Histomorphometric analysis of explanted nerve

Following perfusion with 4% paraformaldehyde at 16 weeks, femoral nerves were dissected from animals and morphometric analysis was performed according to the standard protocol.48 The total number of myelinated axons per nerve cross section, raw tissue area, cross-sectional area of the regenerating cable, and the % nerve regeneration were measured with ImageJ. Axonal (inside the myelin sheath) and nerve fiber (including the myelin sheath) diameters were measured in a random sample from each section.

Western blot analysis of nerve exudates at 1 week in vivo

To evaluate the presence of Schwann cells within nerve conduits, western blot analysis of Schwann cell markers was performed on nerve exudates.49 Conduits (n=3) were implanted into the mouse femoral nerve for 1 week after which animals were sacrificed and nerve exudates within the conduits were removed and run on an SDS-PAGE gel (Invitrogen) and transferred to PVDF membranes (Biorad). Membranes were blocked and probed with antibodies against S100β (1:1000), glial fibrillary acidic protein (GFAP, 1:50,000), GAPDH (1:1000), and β-actin (1:5000) (Abcam) and detected through HPR luminescence of secondary antibodies.50 Densitometric analysis was performed to quantify band density of GFAP, S100β, and actin from the western blot using ImageJ (NIH). Amounts were normalized based on actin loading control.

Morphological analysis of fibrin matrix formation

Animals (n=3 per condition) were sacrificed at 2 weeks postimplantation to visualize the presence of fibrin strands. Nerve explants were postfixed in osmium tetroxide and embedded in resin according to the standard protocol. Longitudinal 1-μm-thick sections of the nerve were cut and stained with 1% toluidine blue/1% borax in distilled water. Conventional light microscopy was used to visualize the presence and orientation of the fibrin matrix.51

Statistical analysis

The study was designed to allow comparison of the effects of polymers E10-0.5(1K) and PE in both a 2D and conduit fashion on nerve regeneration. Variance analysis using a one-way analysis of variance was used followed by post hoc planned comparisons with the Tukey's test. Differences were considered significant at p<0.05.

Results

In vitro characterization

Both PE and E10-0.5(1K) nonporous conduits had a similar appearance based on SEM micrographs (Fig. 2A, D, C, F). The porous E10-0.5(1K) conduits had an interconnected pore structure, and the degree of porosity and mean pore size of the conduits were 55.2%±1.2% and 35.7±9.0 μm, respectively (Fig. 2B, E). The conduits fabricated from E10-0.5(1K) are opaque, nonflexible (at the 5 mm lengths), have an internal diameter of 580 μm and an external diameter of 680 μm. All conduits remained intact throughout the study.

FIG. 2.

FIG. 2.

Scanning electron microscope (SEM) images of conduits evaluated in this study. Cross sections of a (A, D) nonporous polyethylene (NP-PE) conduit, (B, E) porous E10-0.5(1K) [P-E10-0.5(1K)] conduit, and a (C, F) nonporous E10-0.5(1K) [NP-E10-0.5(1K)] conduit, respectively. Scale bar in each row: 100 μm.
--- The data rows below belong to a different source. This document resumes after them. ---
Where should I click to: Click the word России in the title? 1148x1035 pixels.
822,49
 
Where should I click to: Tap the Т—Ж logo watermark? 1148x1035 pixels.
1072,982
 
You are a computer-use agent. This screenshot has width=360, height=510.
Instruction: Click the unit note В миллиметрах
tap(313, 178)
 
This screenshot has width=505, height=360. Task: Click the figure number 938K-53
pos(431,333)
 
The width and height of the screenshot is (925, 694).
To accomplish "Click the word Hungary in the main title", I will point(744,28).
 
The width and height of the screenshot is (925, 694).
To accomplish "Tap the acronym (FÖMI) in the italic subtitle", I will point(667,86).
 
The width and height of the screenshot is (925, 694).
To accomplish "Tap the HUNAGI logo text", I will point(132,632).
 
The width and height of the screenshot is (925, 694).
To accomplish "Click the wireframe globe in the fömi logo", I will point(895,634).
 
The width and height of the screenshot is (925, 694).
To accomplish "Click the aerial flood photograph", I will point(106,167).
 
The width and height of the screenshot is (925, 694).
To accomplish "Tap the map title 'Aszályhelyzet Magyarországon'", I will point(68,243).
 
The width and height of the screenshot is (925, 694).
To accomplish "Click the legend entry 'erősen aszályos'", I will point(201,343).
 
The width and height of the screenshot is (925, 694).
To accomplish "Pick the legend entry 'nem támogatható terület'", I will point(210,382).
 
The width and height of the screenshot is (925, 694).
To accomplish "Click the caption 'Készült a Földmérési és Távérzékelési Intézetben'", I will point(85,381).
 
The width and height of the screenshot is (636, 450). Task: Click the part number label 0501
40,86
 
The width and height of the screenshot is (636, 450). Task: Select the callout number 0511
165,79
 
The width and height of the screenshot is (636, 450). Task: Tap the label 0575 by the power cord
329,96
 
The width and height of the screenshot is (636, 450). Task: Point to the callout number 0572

Material and cell studies revealed disparate properties among the conduit types. The response of motor neurons to the different materials was assessed on E10-0.5(1K) and PE 2D films coated with PLL and laminin. Longer axons were observed on E10-0.5(1K) when compared to PE (Fig. 3), as indicated by the peak shift of E10-0.5(1K) to the right of the PE and control substrate peaks. An assessment of Schwann cell attachment and extension of processes on the differing substrates revealed that E10-0.5(1K) similarly promoted these aspects as compared to PE (Fig. 3B, C). The adsorption of proteins essential to nerve regeneration to the different materials was also significantly different (Fig. 4). The amounts of three ECM proteins adsorbing to E10-0.5(1K) were significantly greater as compared to PE films.

FIG. 3.

FIG. 3.

In vitro evaluation of neurite outgrowth and Schwann cell proliferation and extension on two-dimensional (2D) films of E10-0.5(1K) and PE in comparison with control substrates, tissue culture polystyrene (TCPS), and glass. (A) Neurite outgrowth distribution of rat spinal cord motor neurons on polymer-coated glass coverslips precoated with poly-L-lysine (PLL) and laminin. Neurites were binned based on their length. Bar height shift to right indicates longer neurite extensions on E10-0.5(1K)-coated coverslips as compared to PE and glass coverslips. Significantly, more neurite extensions reached 100 μm on E10-0.5(1K)-coated coverslips as compared to neurite extensions on PE and glass coverslips. (B) Schwann cell density on polymer-coated glass coverslips precoated with PLL. Significantly less Schwann cells attached to PE substrates as compared to TCPS, glass, and E10-0.5(1K) at 24 h. (C) Schwann cell extension length (μm) on polymer-coated glass coverslips precoated with PLL. Schwann cells exhibited greater extension on TCPS and E10-0.5(1K) substrates as compared to PE at 24 h. (*p<0.05, one-way analysis of variance with Tukey's post hoc test).

FIG. 4.

FIG. 4.

Relative adsorption of neurosupportive extracellular matrix (ECM) proteins (laminin, fibronectin, and collagen type I) on 2D films of E10-0.5(1K) and PE in comparison with a control substrate, TCPS. (*p<0.05, one-way analysis of variance with Tukey's post hoc test).

In vivo evaluation

Motor function recovery

Functional recovery was quantified by SFMA of the FBA and PLR (Fig. 5 A–D), using well-established methods.40 By week 8, animals that received E10-0.5(1K) conduits showed a marked improvement in the FBA as compared to mice that received NP-PE conduits (Fig. 5E). Improvement of motor function in E10-0.5(1K)-treated animals was also demonstrated by the PLR, irrespective of whether porous or nonporous conduits were used, by as early as 2 weeks (Fig. 5G). Results collected up to 15 weeks demonstrate that the PLR value for animals with E10-0.5(1K) conduits approached pre-surgical values at a faster rate than animals treated with NP-PE.

FIG. 5.

FIG. 5.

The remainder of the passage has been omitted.